Activity:
From the top of the records below down to the line containing "Buy it now (304, 378)", reproduce every line exactly.

Collected data:

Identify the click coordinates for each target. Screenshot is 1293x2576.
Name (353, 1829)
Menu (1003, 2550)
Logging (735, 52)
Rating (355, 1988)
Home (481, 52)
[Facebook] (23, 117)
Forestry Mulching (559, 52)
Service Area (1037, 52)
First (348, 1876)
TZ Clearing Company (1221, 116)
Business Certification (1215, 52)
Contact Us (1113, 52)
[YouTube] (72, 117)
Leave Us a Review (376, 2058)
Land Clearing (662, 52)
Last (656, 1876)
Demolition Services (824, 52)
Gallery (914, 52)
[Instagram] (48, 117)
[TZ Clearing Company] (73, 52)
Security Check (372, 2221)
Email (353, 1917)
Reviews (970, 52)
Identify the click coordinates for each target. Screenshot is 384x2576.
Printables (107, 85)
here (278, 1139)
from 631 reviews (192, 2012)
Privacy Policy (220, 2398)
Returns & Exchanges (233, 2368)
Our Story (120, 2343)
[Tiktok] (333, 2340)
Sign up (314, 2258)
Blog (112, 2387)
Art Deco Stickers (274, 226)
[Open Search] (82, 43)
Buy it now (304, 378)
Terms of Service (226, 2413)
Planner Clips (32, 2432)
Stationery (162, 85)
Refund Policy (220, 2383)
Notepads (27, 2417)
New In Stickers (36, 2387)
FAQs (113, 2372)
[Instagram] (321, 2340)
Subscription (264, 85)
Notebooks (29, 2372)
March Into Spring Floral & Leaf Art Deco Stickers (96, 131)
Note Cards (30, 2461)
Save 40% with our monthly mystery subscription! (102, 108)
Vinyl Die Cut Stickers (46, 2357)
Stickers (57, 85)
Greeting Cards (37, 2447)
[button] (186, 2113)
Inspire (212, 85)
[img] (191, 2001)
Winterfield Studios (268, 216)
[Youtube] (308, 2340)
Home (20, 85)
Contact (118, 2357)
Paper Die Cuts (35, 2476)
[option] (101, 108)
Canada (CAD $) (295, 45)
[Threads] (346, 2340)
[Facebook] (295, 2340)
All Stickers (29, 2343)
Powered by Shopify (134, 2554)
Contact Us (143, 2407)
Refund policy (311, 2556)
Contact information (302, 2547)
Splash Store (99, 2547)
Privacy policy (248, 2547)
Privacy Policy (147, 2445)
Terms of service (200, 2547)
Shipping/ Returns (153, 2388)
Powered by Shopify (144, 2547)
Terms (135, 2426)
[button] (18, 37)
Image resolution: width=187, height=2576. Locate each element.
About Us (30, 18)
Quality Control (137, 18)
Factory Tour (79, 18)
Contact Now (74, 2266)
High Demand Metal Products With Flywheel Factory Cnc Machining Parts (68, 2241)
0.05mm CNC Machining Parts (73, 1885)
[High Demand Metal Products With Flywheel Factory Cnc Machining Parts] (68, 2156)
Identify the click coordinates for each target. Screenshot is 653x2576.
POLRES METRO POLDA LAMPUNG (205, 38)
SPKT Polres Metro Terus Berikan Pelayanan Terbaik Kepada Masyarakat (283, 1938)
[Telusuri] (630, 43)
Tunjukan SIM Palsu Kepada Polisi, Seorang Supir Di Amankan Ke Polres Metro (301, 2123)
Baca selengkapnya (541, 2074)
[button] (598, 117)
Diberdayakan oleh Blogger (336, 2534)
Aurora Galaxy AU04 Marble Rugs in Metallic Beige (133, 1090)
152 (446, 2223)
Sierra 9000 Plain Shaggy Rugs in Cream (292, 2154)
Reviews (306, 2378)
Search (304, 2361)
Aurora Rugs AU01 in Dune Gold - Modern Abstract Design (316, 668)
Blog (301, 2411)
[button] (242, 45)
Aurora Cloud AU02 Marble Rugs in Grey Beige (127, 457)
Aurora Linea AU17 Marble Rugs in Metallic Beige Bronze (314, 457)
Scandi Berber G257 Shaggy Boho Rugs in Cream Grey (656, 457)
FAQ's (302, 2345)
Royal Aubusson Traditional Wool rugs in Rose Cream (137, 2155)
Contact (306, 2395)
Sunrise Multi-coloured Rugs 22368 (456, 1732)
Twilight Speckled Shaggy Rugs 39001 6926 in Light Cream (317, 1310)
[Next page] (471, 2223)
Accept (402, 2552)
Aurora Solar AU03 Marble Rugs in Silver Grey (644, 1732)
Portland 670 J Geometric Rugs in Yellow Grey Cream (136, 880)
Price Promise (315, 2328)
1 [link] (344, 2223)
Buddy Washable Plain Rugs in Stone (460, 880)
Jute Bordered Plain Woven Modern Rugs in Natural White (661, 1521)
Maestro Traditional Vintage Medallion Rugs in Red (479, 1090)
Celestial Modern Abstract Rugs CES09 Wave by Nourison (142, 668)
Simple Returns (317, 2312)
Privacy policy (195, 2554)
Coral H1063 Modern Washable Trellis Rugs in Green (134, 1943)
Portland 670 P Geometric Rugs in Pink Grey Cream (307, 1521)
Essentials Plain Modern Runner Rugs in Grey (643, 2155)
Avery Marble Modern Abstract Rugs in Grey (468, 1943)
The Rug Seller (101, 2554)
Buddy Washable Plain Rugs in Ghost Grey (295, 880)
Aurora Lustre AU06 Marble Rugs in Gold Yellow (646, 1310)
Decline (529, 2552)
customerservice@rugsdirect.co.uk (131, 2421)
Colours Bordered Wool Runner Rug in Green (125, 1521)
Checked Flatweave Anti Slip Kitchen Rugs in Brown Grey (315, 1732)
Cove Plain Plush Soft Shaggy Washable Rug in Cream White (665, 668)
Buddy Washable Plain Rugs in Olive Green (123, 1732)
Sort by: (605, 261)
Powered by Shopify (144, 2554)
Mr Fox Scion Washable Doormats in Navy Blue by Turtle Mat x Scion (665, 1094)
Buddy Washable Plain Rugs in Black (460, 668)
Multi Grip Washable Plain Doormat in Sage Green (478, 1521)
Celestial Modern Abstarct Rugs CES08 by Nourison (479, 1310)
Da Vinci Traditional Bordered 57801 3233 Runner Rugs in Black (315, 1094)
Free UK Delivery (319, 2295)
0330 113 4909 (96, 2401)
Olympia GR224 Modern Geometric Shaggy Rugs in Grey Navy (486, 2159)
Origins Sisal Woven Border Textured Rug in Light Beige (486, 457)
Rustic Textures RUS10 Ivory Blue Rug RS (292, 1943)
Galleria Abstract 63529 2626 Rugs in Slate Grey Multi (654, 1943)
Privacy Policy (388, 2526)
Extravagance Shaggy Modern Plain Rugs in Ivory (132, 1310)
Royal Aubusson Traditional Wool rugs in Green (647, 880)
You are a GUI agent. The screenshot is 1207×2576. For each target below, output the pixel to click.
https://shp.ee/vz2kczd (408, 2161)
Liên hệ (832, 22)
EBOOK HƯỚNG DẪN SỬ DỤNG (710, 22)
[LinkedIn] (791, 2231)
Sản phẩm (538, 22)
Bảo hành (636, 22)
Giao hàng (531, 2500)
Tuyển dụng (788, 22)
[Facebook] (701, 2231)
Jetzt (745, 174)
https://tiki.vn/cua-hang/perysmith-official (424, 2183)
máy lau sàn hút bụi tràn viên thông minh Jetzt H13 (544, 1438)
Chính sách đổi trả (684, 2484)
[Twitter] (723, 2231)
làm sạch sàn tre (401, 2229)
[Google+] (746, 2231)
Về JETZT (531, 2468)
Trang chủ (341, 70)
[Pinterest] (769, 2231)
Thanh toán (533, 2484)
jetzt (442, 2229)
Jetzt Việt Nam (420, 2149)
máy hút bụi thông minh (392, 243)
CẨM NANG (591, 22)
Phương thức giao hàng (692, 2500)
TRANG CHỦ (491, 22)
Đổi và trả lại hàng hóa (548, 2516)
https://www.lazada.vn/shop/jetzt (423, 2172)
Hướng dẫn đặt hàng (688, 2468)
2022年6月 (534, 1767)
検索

The completed task:
Identify the click coordinates for each target. Screenshot is 1293x2576.
Name (353, 1829)
Menu (1003, 2550)
Logging (735, 52)
Rating (355, 1988)
Home (481, 52)
[Facebook] (23, 117)
Forestry Mulching (559, 52)
Service Area (1037, 52)
First (348, 1876)
TZ Clearing Company (1221, 116)
Business Certification (1215, 52)
Contact Us (1113, 52)
[YouTube] (72, 117)
Leave Us a Review (376, 2058)
Land Clearing (662, 52)
Last (656, 1876)
Demolition Services (824, 52)
Gallery (914, 52)
[Instagram] (48, 117)
[TZ Clearing Company] (73, 52)
Security Check (372, 2221)
Email (353, 1917)
Reviews (970, 52)
Identify the click coordinates for each target. Screenshot is 384x2576.
Printables (107, 85)
here (278, 1139)
from 631 reviews (192, 2012)
Privacy Policy (220, 2398)
Returns & Exchanges (233, 2368)
Our Story (120, 2343)
[Tiktok] (333, 2340)
Sign up (314, 2258)
Blog (112, 2387)
Art Deco Stickers (274, 226)
[Open Search] (82, 43)
Buy it now (304, 378)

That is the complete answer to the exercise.